If $p$ (prime) does not divide $a$ and $p$ does not divide $k$, than $p$ does not divide $a*k$?

Does this follow from Euclid's lemma? $$\forall a,b\in \Bbb Z~:~ p\text{ prime}\implies \left(p\mid ab \implies (p\mid a\vee p\mid b)\right)$$

Answer 1

Remember, any statement of the form $(A\wedge B)\to C$ is equivalent to $A\to(B\to C)$. (This rule of equivalence is known as "exportation".)

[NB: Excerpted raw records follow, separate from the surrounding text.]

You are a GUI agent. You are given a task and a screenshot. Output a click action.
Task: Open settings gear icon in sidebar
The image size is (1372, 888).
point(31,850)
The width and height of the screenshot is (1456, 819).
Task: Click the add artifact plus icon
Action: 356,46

So Euclid's Lemma can be stated: $$\forall a,b\in \Bbb Z~:~ p\text{ priem}\implies (p\mid ab \implies (p\mid a\vee p\mid b))$$

Thus if we substitute the contrapositive for that inner nested implication (and use deMorgan's Law): $$\forall a,b\in \Bbb Z~:~ p\text{ priem}\implies ((p\nmid a\wedge p\nmid b)\implies p\nmid ab)$$

And via exportation again we have $$\forall a,b\in \Bbb Z~:~ (p\text{ priem}\wedge p\nmid a\wedge p\nmid b) \implies p\nmid ab$$

Thus the statement, "If $p$ (a prime) does not divide $a$ (an integer) and does not divide $b$ (an integer), then $p$ does not divide their product, $ab$," is logically equivalent to Euclid's Lemma .

Answer 2

Yes, it is in fact the contrapositive. If $p$, being prime, divided $a \times k$, it would imply from Euclid's lemma that $p$ divides either $a$ or $k$. Since neither is the case, then $p$ cannot divide $a \times k$.